A single sperm is injected into each egg, using very fine micro-manipulation equipment. As the human egg is one tenth of a millimetre in diameter and the sperm 100 times smaller, this is a very delicate procedure performed by highly skilled embryologist under a sophisticated microscope.

This technique of ICSI is used when sperms are not present in the semen, and they have to be obtained surgically from male reproductive tract.

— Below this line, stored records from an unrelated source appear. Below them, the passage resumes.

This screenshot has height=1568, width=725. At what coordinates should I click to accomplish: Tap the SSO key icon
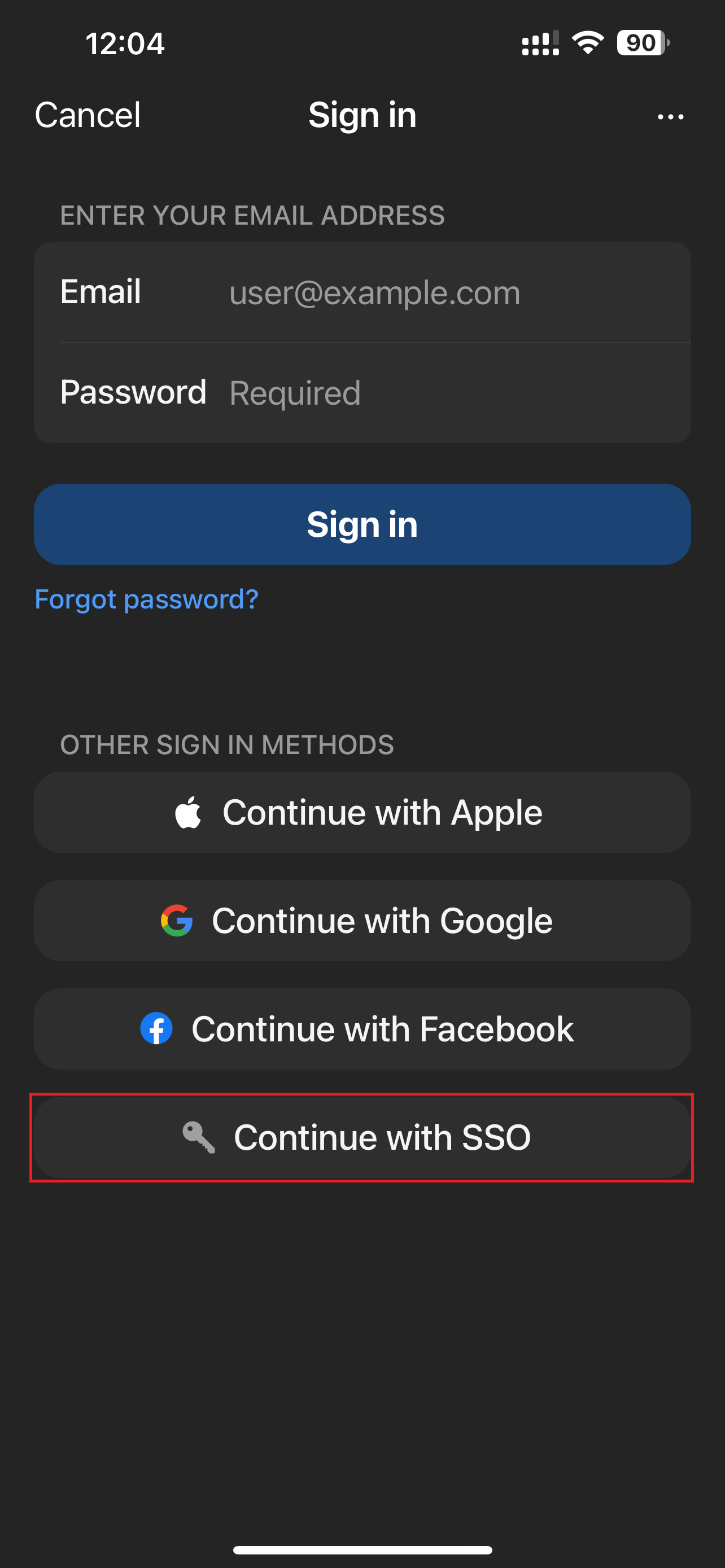(198, 1137)
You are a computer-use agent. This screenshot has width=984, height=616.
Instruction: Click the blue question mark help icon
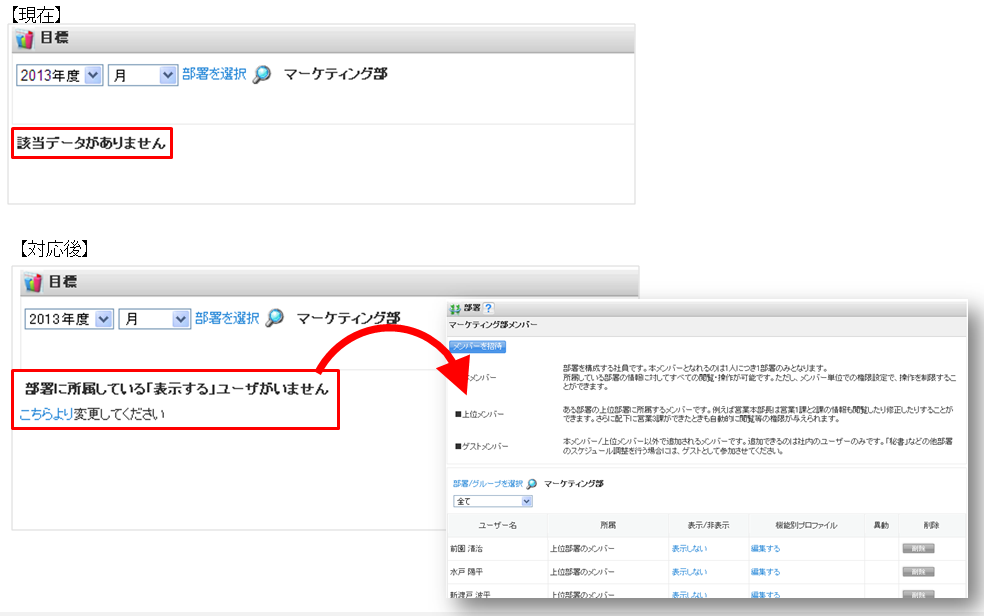click(x=488, y=309)
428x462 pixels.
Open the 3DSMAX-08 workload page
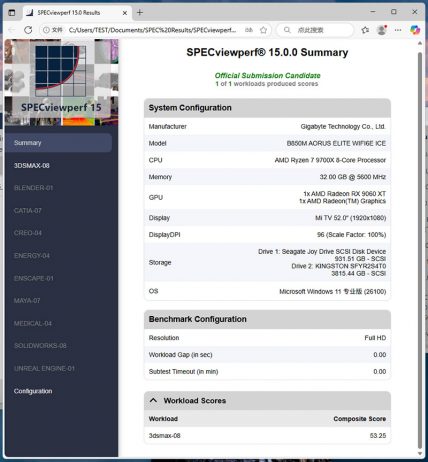coord(32,165)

ICSI is done under an inverted microscope using micro manipulation technique. A holding pipette stabilizes the mature oocyte with gentle suction applied by a micro-injector. From the opposite side a thin, hollow glass micropipette is used to collect a single sperm, having immobilised it by cutting its tail with the point of the micropipette. Micropipette is used to pierce the oocyte through the oolemma and its tip is directed to the inner part of the oocyte (cytoplasm). The sperm is then released into the oocyte. The pictured oocyte has an extruded polar body at about 12 o'clock indicating its maturity. The polar body is positioned at the 12 or 6 o'clock position, to ensure that the inserted micropipette does not disrupt the spindle inside the egg. After the procedure, the oocyte will be placed in the cell culture and checked on the following day for signs of fertilization.

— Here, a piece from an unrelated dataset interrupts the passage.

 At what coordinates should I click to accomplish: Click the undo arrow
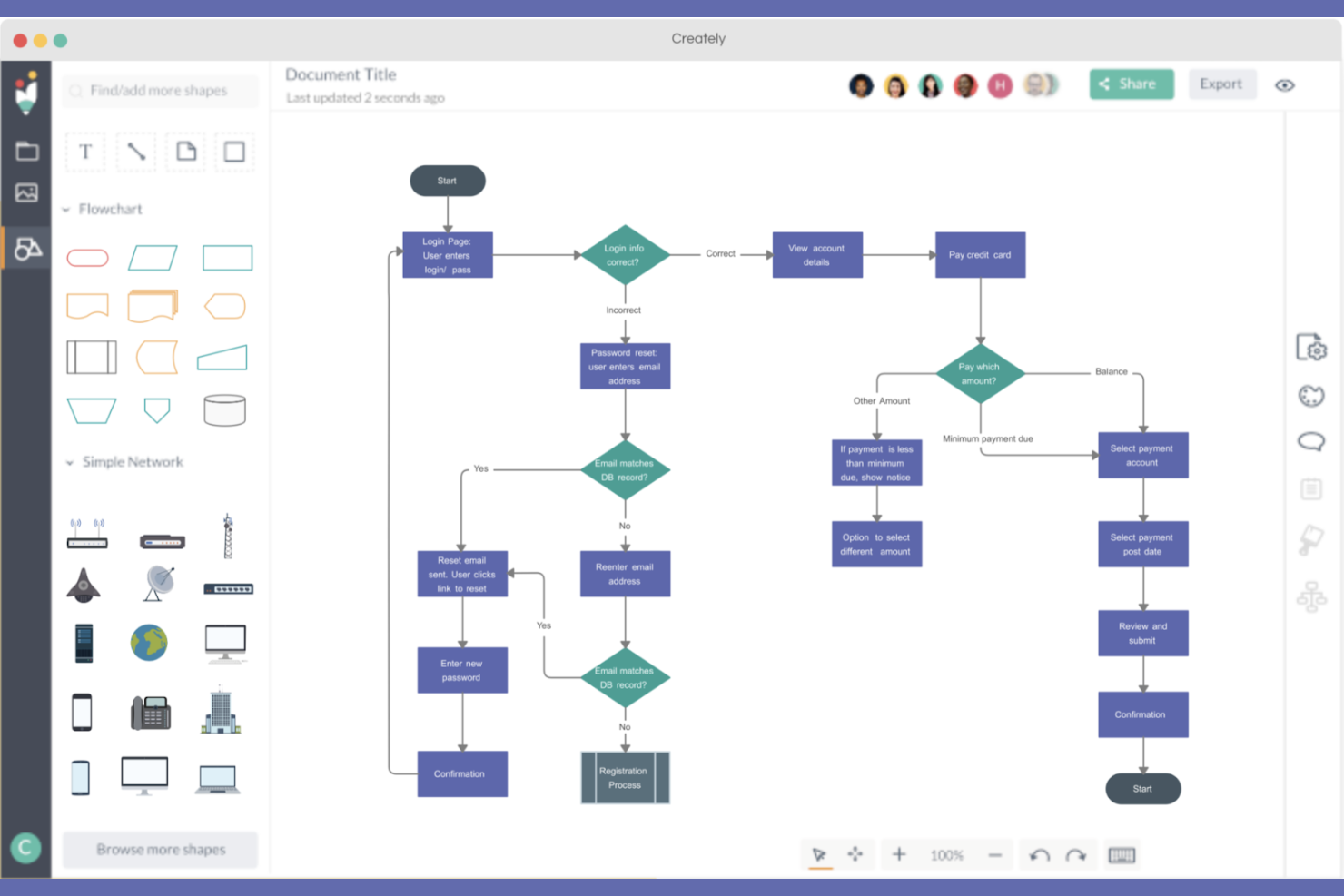(x=1040, y=855)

In contrast, in natural fertilization, sperms compete with one another to enter the oocyte and when the first sperm (considered to be most competent one) penetrates the oolemma, the oolemma hardens to block the entry of any other sperm. Concern has been raised that in ICSI, this sperm selection process is bypassed and the sperm is selected by the embryologist without any specific testing. However, in mid-2006, the FDA cleared a device that allows embryologists to select mature sperm for ICSI based on sperm binding to hyaluronan, the main constituent of the gel layer (cumulus oophorus) surrounding the oocyte. The device provides microscopic droplets of hyaluronan hydrogel attached to the culture dish. The embryologist places the prepared sperm on the microdot, selects and captures sperm that bind to the dot. Basic research on the maturation of sperm shows that hyaluronan-binding sperms are more mature and show fewer DNA strand breaks and significantly lower levels of aneuploidy than the sperm population from which they were selected. A brand name for one such sperm selection device is PICSI. A recent clinical trial showed a sharp reduction in miscarriage with embryos derived from PICSI sperm selection. 'Washed' or 'unwashed' sperm may be used in the process.

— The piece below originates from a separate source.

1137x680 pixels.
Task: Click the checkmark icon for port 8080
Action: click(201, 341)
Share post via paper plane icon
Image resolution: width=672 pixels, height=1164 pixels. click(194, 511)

Using ultra-high magnification during sperm selection (with the technique being called IMSI) has no evidence of increased live birth or diminished miscarriage rates compared to standard ICSI.

Is ICSI successful?

Potential factors that may influence pregnancy rates and live birth rates in ICSI include level of DNA fragmentation (as measured by Comet assay) advanced maternal age and semen quality.


There is some suggestion that birth defects are increased with the use of IVF in general, and ICSI specifically, though different studies show contradictory results. In a summary position paper, the Practice Committee of the American Society of Reproductive Medicine has said it considers ICSI safe and effective therapy for male factor infertility, but may carry an increased risk for the transmission of selected genetic abnormalities to offspring, either through the procedure itself or through the increased inherent risk of such abnormalities in parents undergoing the procedure.Test-tube babies have higher rates of birth defects, and doctors have long wondered: Is it because of certain fertility treatments or infertility itself? A large new study from Australia suggests both may play some role. Compared to those conceived naturally, babies that resulted from simple IVF, or in vitro fertilization — mixing eggs and sperm in a lab dish — had no greater risk of birth defects once factors such as the mother's age and smoking were taken into account.However, birth defects were more common with ICSI, especially if male factor is involved. About 10 percent of babies born this way had birth defects versus 6 percent of those conceived naturally.